Funnily enough, some of the leading deconstructionists decided at that time to abandon their new discipline, the better to work on post-colonial studies.
In any event the Farias book caused a significant ruckus in the academic world. Among those who argued for the close association between Heidegger and Nazi thinking was a New York Professor by the name of Richard Wolin.
As for what it all meant, I have suggested that deconstruction is a euphemism for pogrom. It aims at a cultural cleanse, designed to identify and eliminate all traces of Western empiricism, the kind associated with the religion of the patriarchs and the religion of Moses-- not to mention its Anglo-Saxon manifestation.
Of course, Nazi thinking was all about race. It valued or devalued people by their race, not by their contributions. It derided merit in favor of racial purity. Does that sound vaguely familiar?
And it insisted on uniform belief, of groupthink. With that you are approaching the basis for the Third Reich.
So, when the current crisis in the Middle East exposed anti-Semitism in America’s universities, it should not have come as a surprise.
Of course, it had entered leftist thinking through deconstruction. Many leftist Americans, in and out of the university systems, had decided that since fascism and Naziism were right-wing movements, they could bnest be combatted by fighting every right wing thinker and politician.

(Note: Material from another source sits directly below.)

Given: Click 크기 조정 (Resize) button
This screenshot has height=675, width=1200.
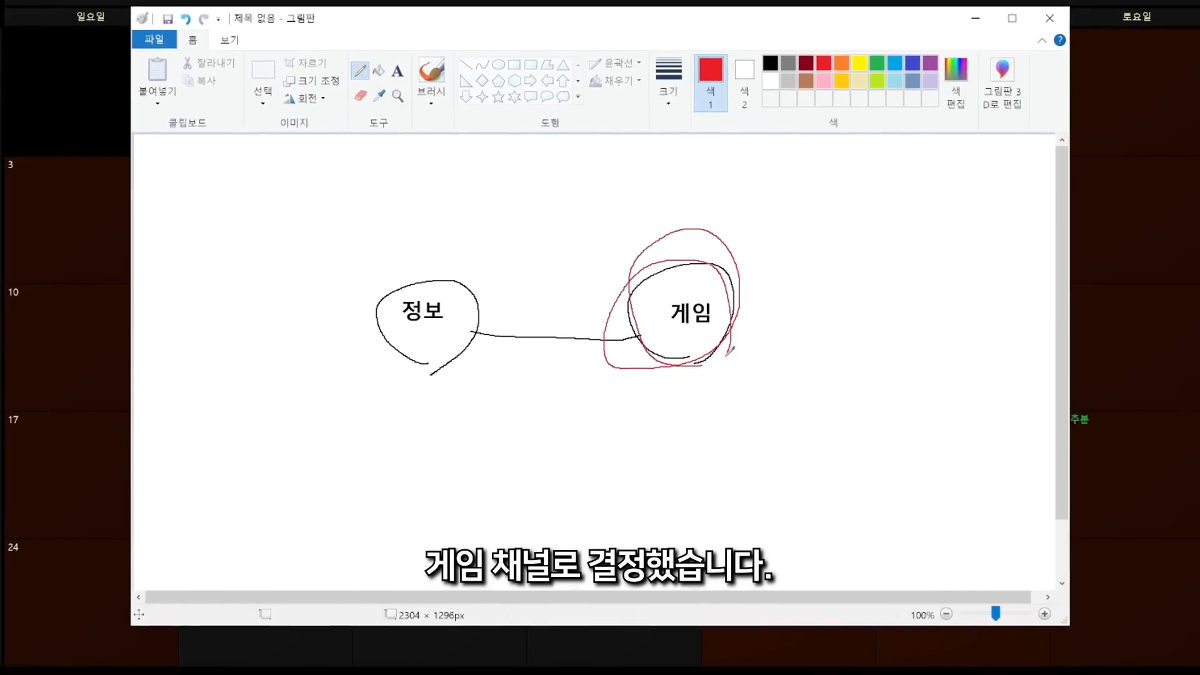Looking at the screenshot, I should (311, 80).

Americans who were consumed with the war against Donald Trump missed the point. Christian Schneider explained in National Review that the media, having repressed conservative analysis of the academic mind, was shocked by the anti-Semitism that it had been incubating on college campuses.
As for how the universities became overrun with anti-Semites, Niall Ferguson suggests that it has been a long time coming.
He offers three basic reasons.
First, the old liberals decided to hire faculty on the basis of ideological purity, not of achievement.
Second, students who were admitted to fulfill diversity quotas did not feel like they belonged. They resented those students who had arrived on the basis of merit-- like white, Asian and Jewish students.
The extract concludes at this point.